You are viewing a plain text version of this content. The canonical link for it is here.
Posted to commits@arrow.apache.org by ks...@apache.org on 2022/05/03 16:58:25 UTC

[arrow] 02/04: ARROW-16442: [Python][Dataset] Fix fragments of ORC Dataset to use FileFragment class

This is an automated email from the ASF dual-hosted git repository.

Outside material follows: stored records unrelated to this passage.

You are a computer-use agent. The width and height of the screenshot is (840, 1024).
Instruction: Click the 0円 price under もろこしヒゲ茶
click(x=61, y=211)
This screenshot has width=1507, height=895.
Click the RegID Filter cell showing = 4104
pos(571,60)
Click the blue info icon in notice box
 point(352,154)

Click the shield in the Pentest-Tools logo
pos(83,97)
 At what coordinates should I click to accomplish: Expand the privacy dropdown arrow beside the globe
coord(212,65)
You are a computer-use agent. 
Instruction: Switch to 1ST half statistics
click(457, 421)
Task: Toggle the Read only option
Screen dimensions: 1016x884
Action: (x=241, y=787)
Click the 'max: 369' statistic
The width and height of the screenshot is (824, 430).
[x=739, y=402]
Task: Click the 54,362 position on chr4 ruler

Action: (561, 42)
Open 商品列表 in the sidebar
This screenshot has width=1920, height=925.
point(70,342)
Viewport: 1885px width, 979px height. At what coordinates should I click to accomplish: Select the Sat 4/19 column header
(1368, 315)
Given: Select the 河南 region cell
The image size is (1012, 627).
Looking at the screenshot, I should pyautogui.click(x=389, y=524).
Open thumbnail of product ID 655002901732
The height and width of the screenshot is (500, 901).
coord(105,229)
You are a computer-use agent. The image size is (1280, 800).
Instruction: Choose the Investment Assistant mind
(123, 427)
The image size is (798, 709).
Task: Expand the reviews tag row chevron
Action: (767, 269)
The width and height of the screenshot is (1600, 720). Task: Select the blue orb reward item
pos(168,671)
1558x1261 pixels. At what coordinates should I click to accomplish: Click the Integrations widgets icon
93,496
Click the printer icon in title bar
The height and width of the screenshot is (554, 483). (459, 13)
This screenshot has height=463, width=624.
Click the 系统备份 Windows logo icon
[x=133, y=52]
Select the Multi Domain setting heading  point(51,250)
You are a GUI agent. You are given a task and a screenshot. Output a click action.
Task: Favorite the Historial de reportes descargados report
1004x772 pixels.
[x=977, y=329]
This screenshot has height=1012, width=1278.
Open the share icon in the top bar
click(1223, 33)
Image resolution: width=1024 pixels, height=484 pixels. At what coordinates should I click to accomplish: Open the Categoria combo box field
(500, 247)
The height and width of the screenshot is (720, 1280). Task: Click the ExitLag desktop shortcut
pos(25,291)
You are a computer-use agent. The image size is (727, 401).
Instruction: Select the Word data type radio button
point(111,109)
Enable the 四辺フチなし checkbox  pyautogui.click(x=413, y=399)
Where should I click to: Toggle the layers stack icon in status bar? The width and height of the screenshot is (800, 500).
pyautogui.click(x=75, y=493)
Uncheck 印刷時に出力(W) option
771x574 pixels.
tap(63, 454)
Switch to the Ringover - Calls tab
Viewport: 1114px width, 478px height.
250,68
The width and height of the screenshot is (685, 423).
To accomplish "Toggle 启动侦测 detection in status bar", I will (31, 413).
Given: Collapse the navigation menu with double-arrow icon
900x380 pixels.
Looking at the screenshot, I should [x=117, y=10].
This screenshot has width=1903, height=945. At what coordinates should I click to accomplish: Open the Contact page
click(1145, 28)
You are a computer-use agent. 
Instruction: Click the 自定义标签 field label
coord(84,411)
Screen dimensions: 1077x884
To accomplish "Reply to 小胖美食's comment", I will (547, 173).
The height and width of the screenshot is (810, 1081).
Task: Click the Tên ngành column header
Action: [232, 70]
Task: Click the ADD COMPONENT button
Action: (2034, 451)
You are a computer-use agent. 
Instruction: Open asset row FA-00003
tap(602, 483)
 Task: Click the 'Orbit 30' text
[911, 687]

kszucs pushed a commit to branch release-8.0.0
in repository https://gitbox.apache.org/repos/asf/arrow.git

commit 64d11b48258ac95af753405bb273e3fd5cde523e
Author: Joris Van den Bossche <jo...@gmail.com>
AuthorDate: Tue May 3 13:50:55 2022 +0200

    ARROW-16442: [Python][Dataset] Fix fragments of ORC Dataset to use FileFragment class
    
    Closes #13052 from jorisvandenbossche/ARROW-16442
    
    Authored-by: Joris Van den Bossche <jo...@gmail.com>
    Signed-off-by: Krisztián Szűcs <sz...@gmail.com>
---
 python/pyarrow/_dataset.pyx          | 1 +
 python/pyarrow/tests/test_dataset.py | 2 ++
 2 files changed, 3 insertions(+)

diff --git a/python/pyarrow/_dataset.pyx b/python/pyarrow/_dataset.pyx
index 0abb28c879..9cc93e4e7f 100644
--- a/python/pyarrow/_dataset.pyx
+++ b/python/pyarrow/_dataset.pyx
@@ -840,6 +840,7 @@ cdef class Fragment(_Weakrefable):
             # corresponding subclasses of FileFragment
             'ipc': FileFragment,
             'csv': FileFragment,
+            'orc': FileFragment,
             'parquet': _get_parquet_symbol('ParquetFileFragment'),
         }
 
diff --git a/python/pyarrow/tests/test_dataset.py b/python/pyarrow/tests/test_dataset.py
index b8e15c597f..44769b4ec0 100644
--- a/python/pyarrow/tests/test_dataset.py
+++ b/python/pyarrow/tests/test_dataset.py
@@ -2880,6 +2880,8 @@ def test_orc_format(tempdir, dataset_reader):
     orc.write_table(table, path)
 
     dataset = ds.dataset(path, format=ds.OrcFileFormat())
+    fragments = list(dataset.get_fragments())
+    assert isinstance(fragments[0], ds.FileFragment)
     result = dataset_reader.to_table(dataset)
     result.validate(full=True)
     assert result.equals(table)